Even when I add the content directly:

$content = 'WARRIOR';
$category = 'WARRIOR 14-160 14-160';
$c->knowledge_set->make_document(
name => $i++, categories => [$category], content => $content);

I still get the above result.

I also have some problems with saving the training set. After the above
example, I do: $l->save_state(directory), and then exit the program.
When I start it up again:

if (-d directory) {
$l->restore_state(directory);
}

But then when I try to do anything:

Can't call method "predict" on an undefined value at
/usr/local/share/perl/5.8.4/AI/Categorizer/Learner/NaiveBayes.pm line 28


Two other things:

1. SVM takes forever, and then crashes after consuming all the memory.
2. Does everything need to be loaded into memory, or is there a way to
access the data via a database, for example.

I'm ideally looking for something similar to DSpam, which can rate a
description and suggest the best category that it belongs in.

Are there any suggestions?

Thank-you in advance.

--
Jason Armstrong

Search Discussions

  • Samy Kamkar at Feb 4, 2005 at 5:21 pm
    Another module you may want to use in conjunction is String::Approx. It
    uses the Levenshtein edit distance to determine whether a string
    approximately matches another or not. In both your volvo and warrior
    cases, it would match correctly.

    Good luck!
    On Feb 4, 2005, at 2:18 AM, Jason Armstrong wrote:

    Perhaps someone on this list has some good advice for me. I am working
    on a project that imports vehicle descriptions. Very often, the data
    capturers give invalid information, or mistyped data. I am looking for
    a
    way to intelligently reformat the data, and add the mistyped entry for
    future use.

    I should add that I have very little experience in AI or machine
    learning. I don't mind spending a day or two reading up, but my focus
    is
    more on implementing something practical, either in perl or in C.

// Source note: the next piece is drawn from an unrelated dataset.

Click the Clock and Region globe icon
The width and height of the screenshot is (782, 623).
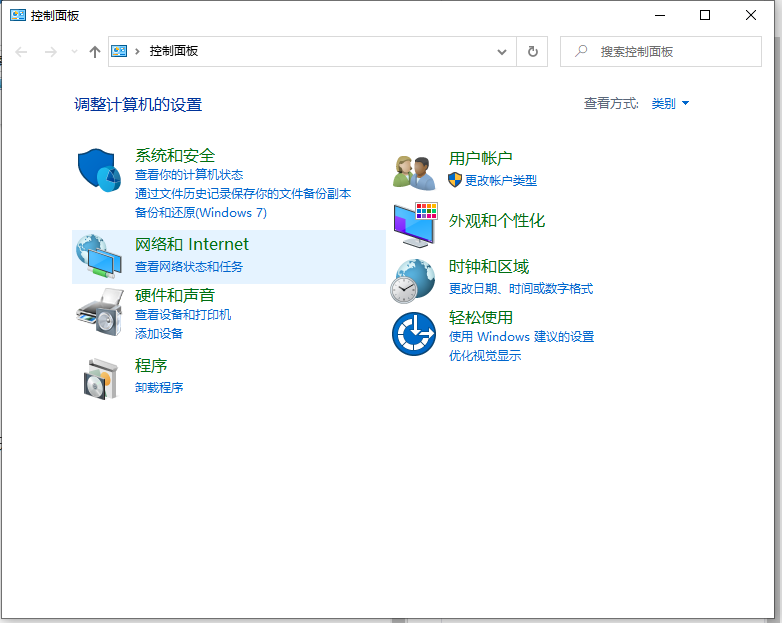point(413,280)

    I've been looking at AI::Categorizer. I have a list of all valid
    vehicle
    descriptions (about 8200). I create for each of these a knowledge set,
    with the content the same as the category:

    Briefly:

    my $c = new AI::Categorizer(
    knowledge_set => AI::Categorizer::KnowledgeSet->new
    ( name => 'Vehicles', ),
    learner_class => 'AI::Categorizer::Learner::NaiveBayes');

    my $l = $c->learner;

    my %docs;
    foreach (vehicle descriptions) {
    $docs{$i}->{content} = $content;
    $docs{$i++}->{category} = [$content];
    }

    foreach (keys %docs) {
    $c->knowledge_set->make_document(name => $_, %{$docs->{$_}});
    }

    $l->train;


    Sometimes it works well:

    input: VOLVO
    output: VOLVO FH 12

    Sometimes not (there is one category called 'WARRIOR 14-160 14-160'):

    input: WARRIOR
    output: PORSCHE 911 CARRERA

    In fact, the 'PORSCHE 911 CARRERA' category gets returned most often
    (are you sure this is artificial intelligence ?-))

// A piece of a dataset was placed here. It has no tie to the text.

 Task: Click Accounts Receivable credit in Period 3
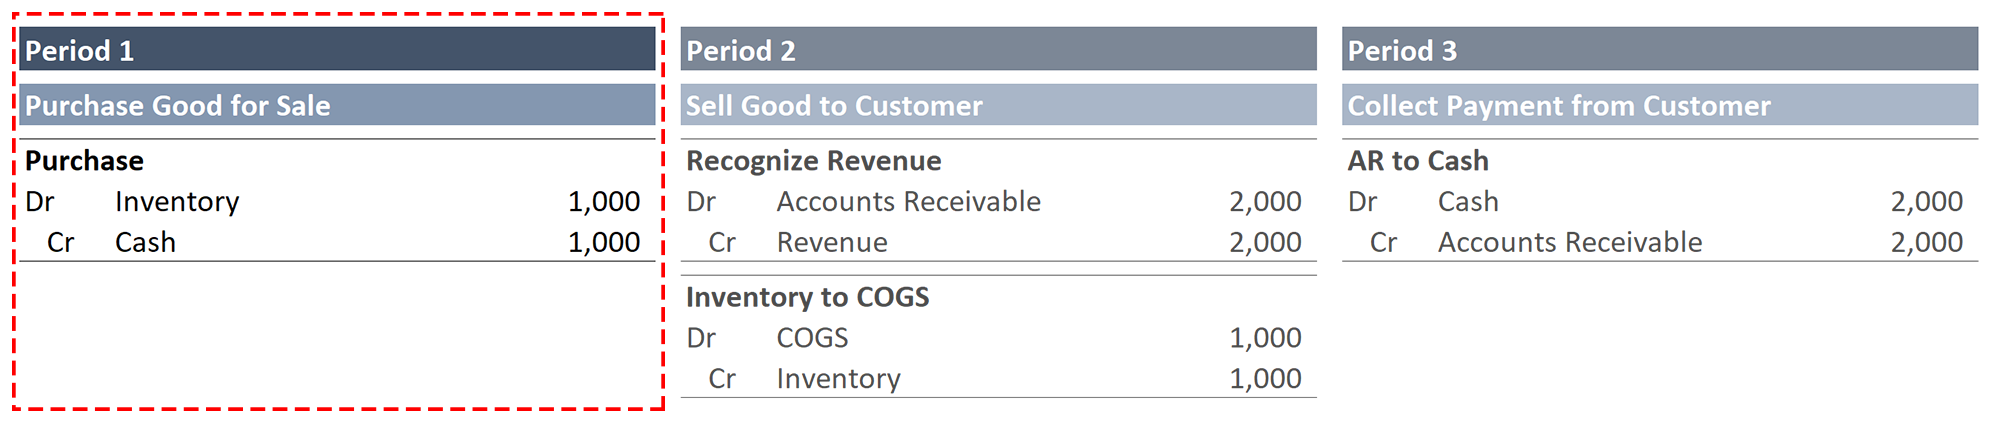[1660, 242]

    Even when I add the content directly:

    $content = 'WARRIOR';
    $category = 'WARRIOR 14-160 14-160';
    $c->knowledge_set->make_document(
    name => $i++, categories => [$category], content =>
    $content);

    I still get the above result.

    I also have some problems with saving the training set. After the above
    example, I do: $l->save_state(directory), and then exit the program.
    When I start it up again:

    if (-d directory) {
    $l->restore_state(directory);
    }

    But then when I try to do anything:

    Can't call method "predict" on an undefined value at
    /usr/local/share/perl/5.8.4/AI/Categorizer/Learner/NaiveBayes.pm line
    28


    Two other things:

    1. SVM takes forever, and then crashes after consuming all the memory.
    2. Does everything need to be loaded into memory, or is there a way to
    access the data via a database, for example.

    I'm ideally looking for something similar to DSpam, which can rate a
    description and suggest the best category that it belongs in.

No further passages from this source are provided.